Start of Block

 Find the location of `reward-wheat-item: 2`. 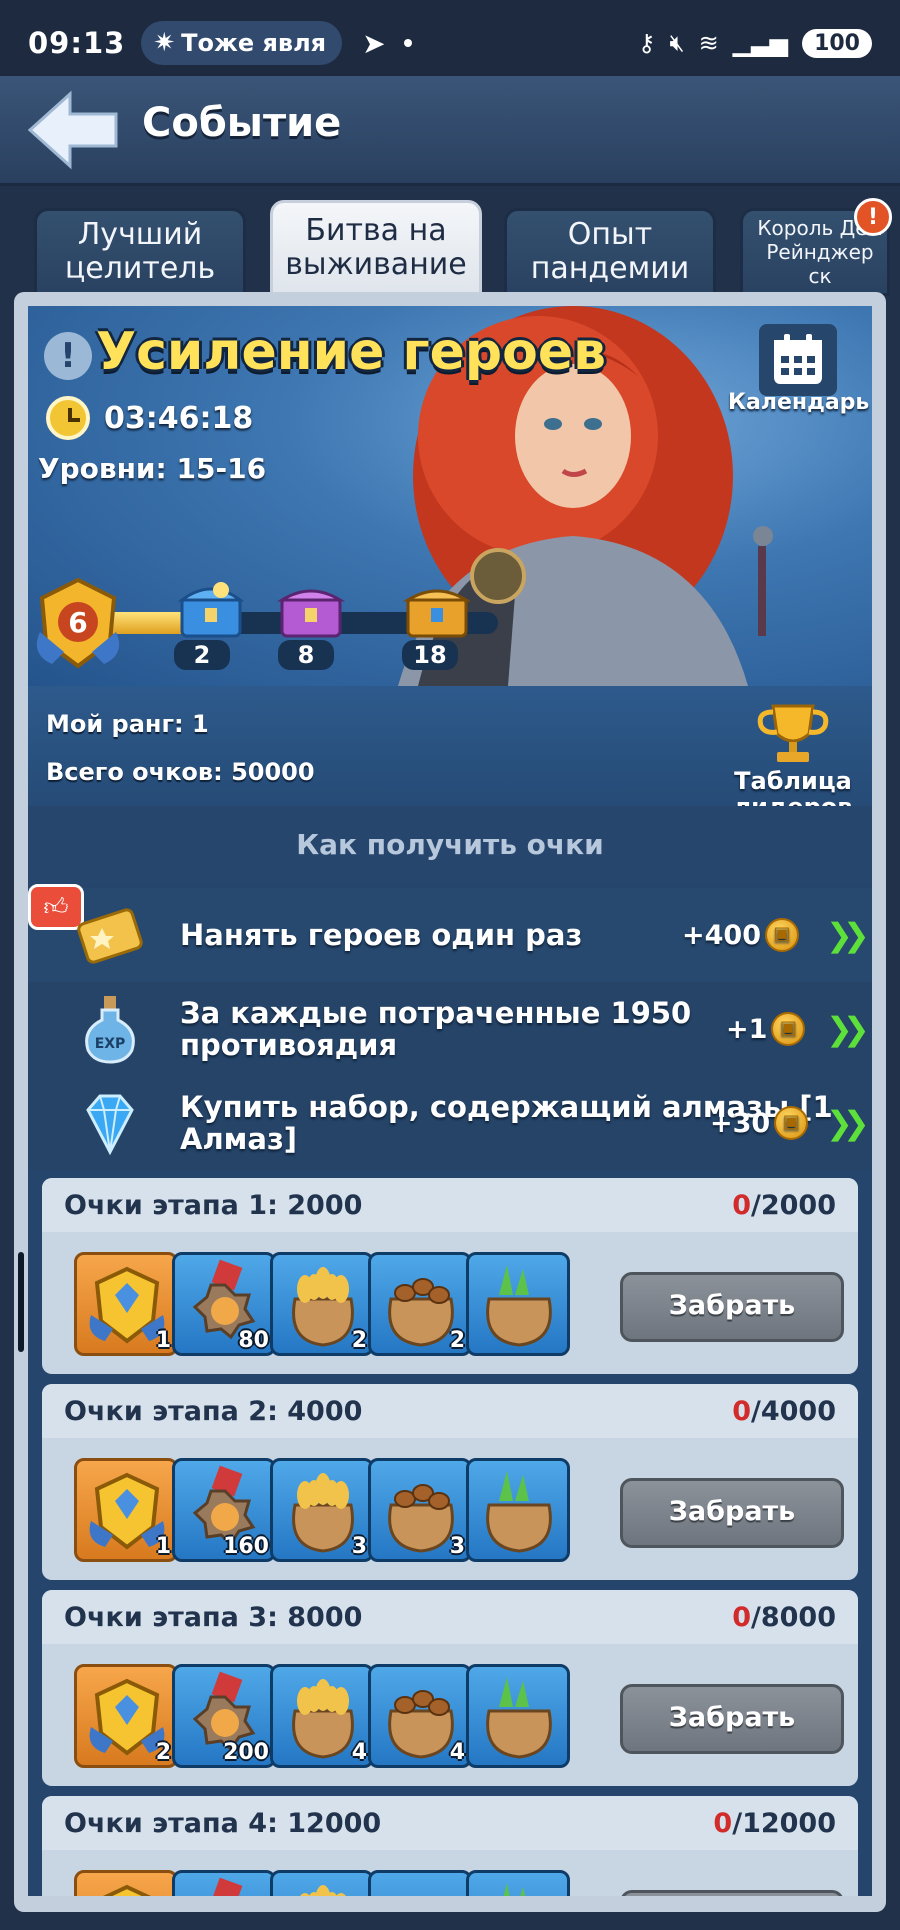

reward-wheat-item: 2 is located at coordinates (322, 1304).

End of Block
Start of Block

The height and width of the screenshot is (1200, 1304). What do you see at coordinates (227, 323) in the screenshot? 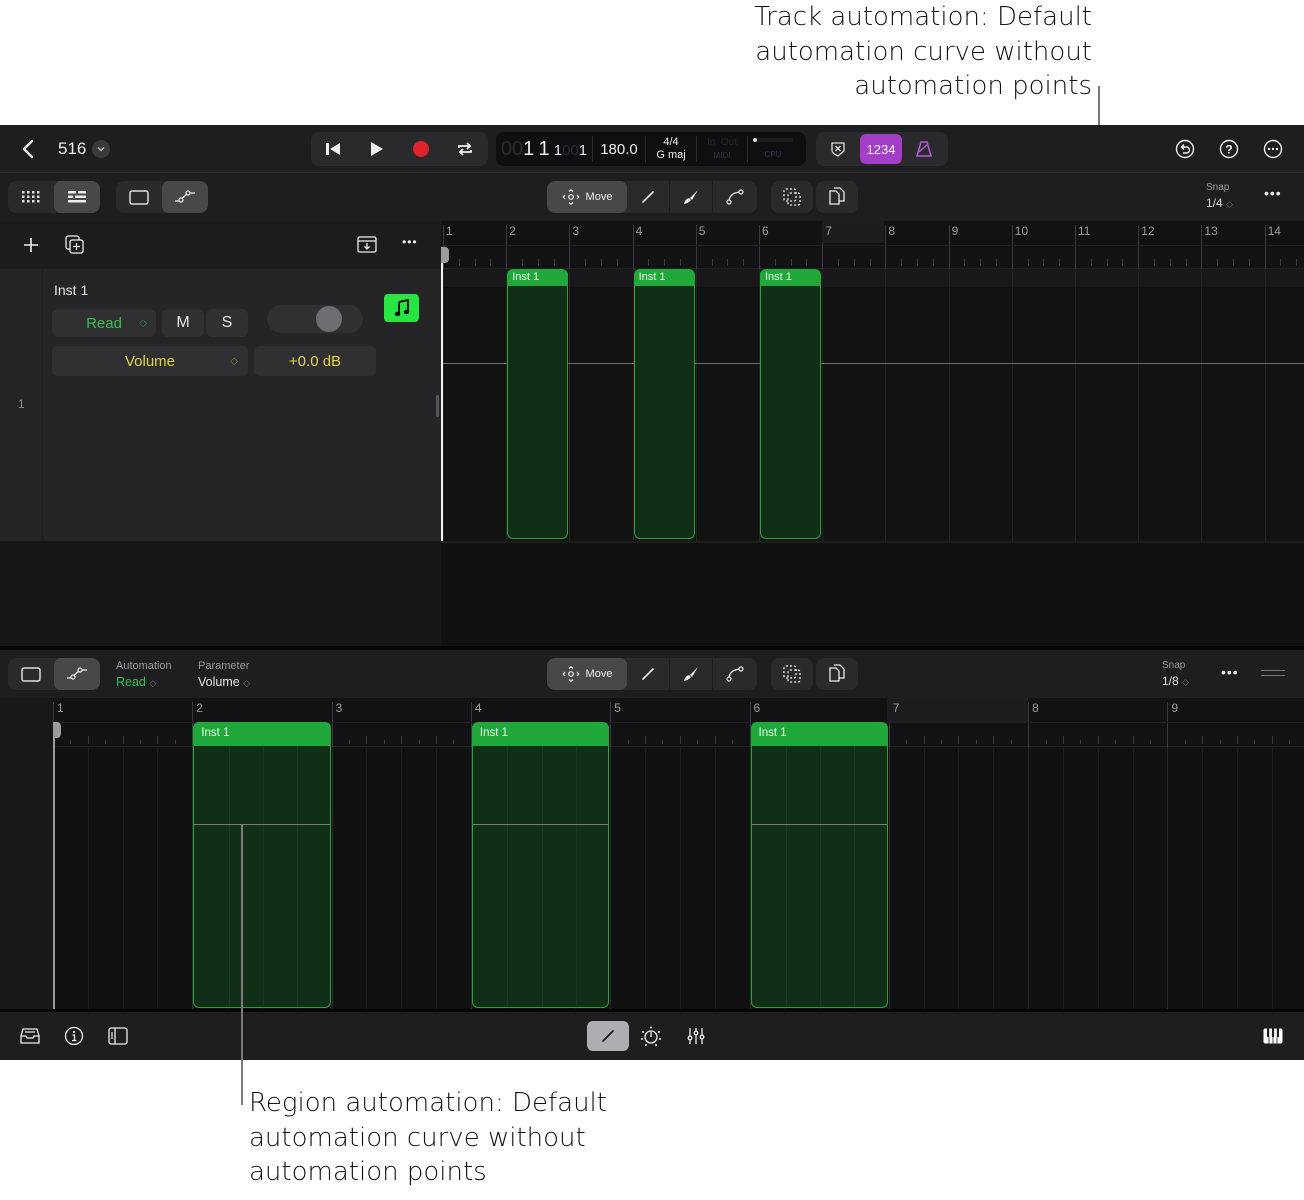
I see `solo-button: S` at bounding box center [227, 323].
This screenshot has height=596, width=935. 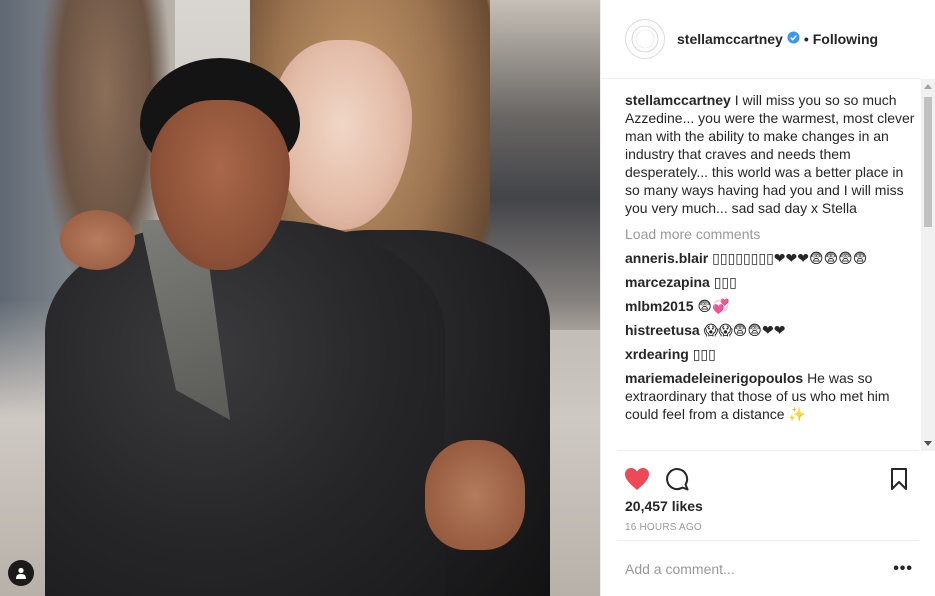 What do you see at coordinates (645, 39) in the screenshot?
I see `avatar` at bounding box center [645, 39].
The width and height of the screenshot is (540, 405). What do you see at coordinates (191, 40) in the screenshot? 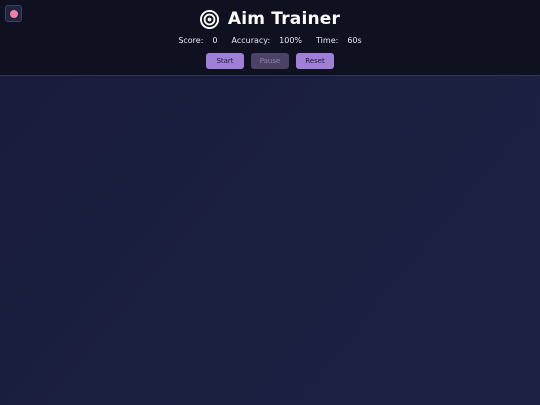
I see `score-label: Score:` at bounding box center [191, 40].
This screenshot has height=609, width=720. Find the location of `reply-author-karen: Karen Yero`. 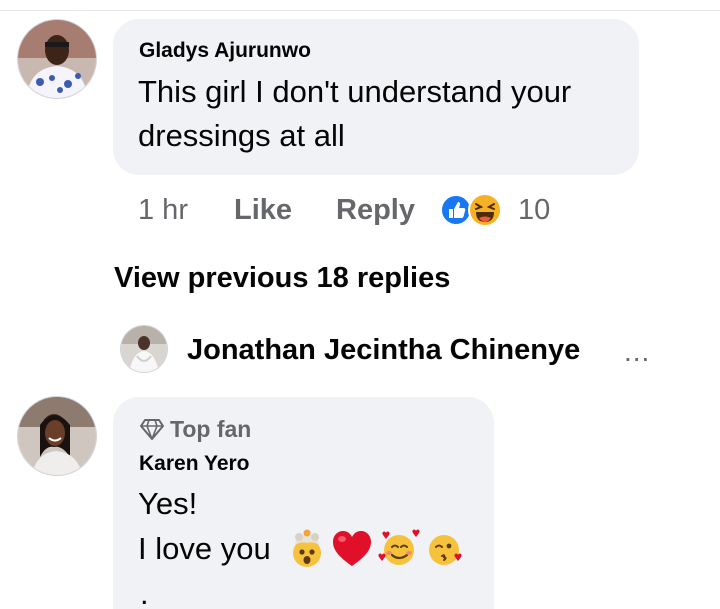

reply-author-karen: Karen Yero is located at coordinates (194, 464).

End of Block
Start of Block

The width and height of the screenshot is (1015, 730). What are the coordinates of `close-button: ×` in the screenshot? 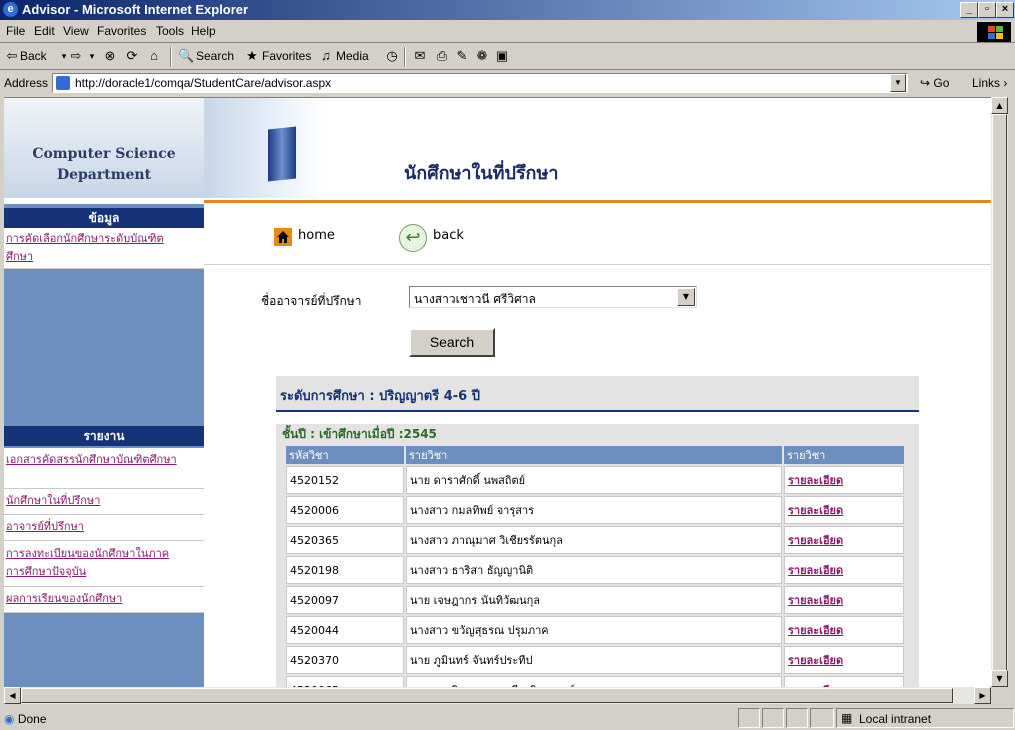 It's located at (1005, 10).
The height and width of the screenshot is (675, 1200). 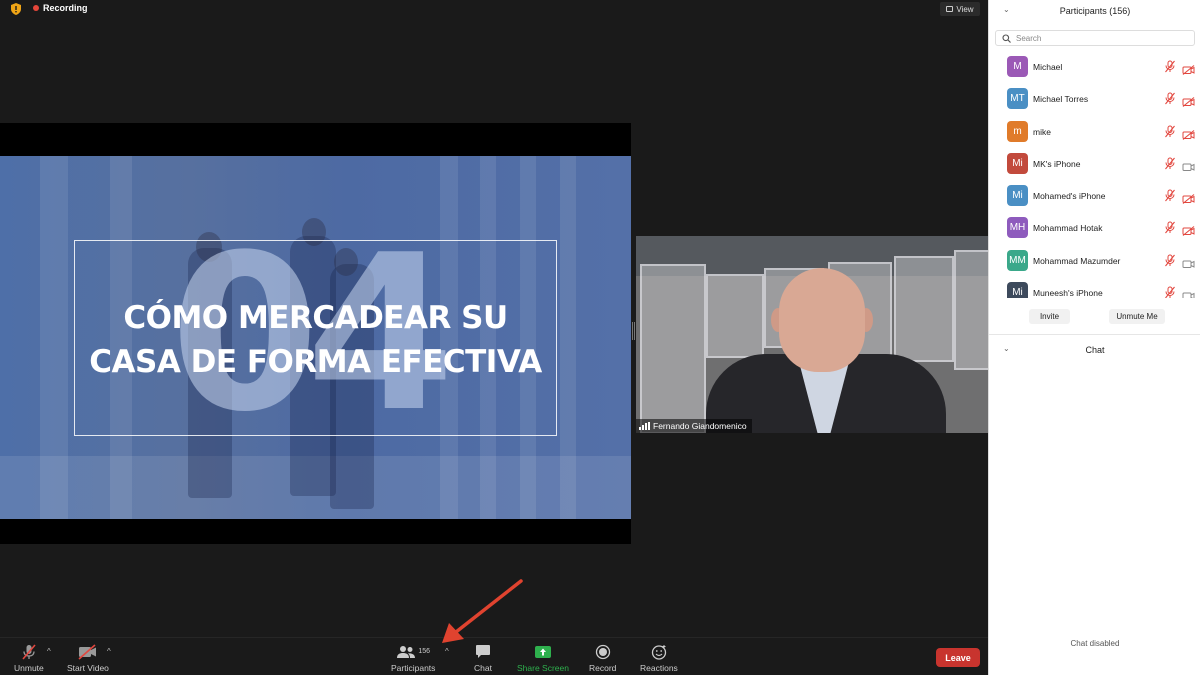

End of Block

▶ TASK TO CARRY OUT:
Reproduce verbatim the data from the line with "The width and height of the screenshot is (540, 405)." up to and including the line with "reply-author-karen: Karen Yero is", leaving out the pictures.

▶ SOLUTION FOR THIS EXERCISE:
The width and height of the screenshot is (540, 405). What do you see at coordinates (191, 40) in the screenshot? 
I see `score-label: Score:` at bounding box center [191, 40].
This screenshot has height=609, width=720. Find the location of `reply-author-karen: Karen Yero`. 

reply-author-karen: Karen Yero is located at coordinates (194, 464).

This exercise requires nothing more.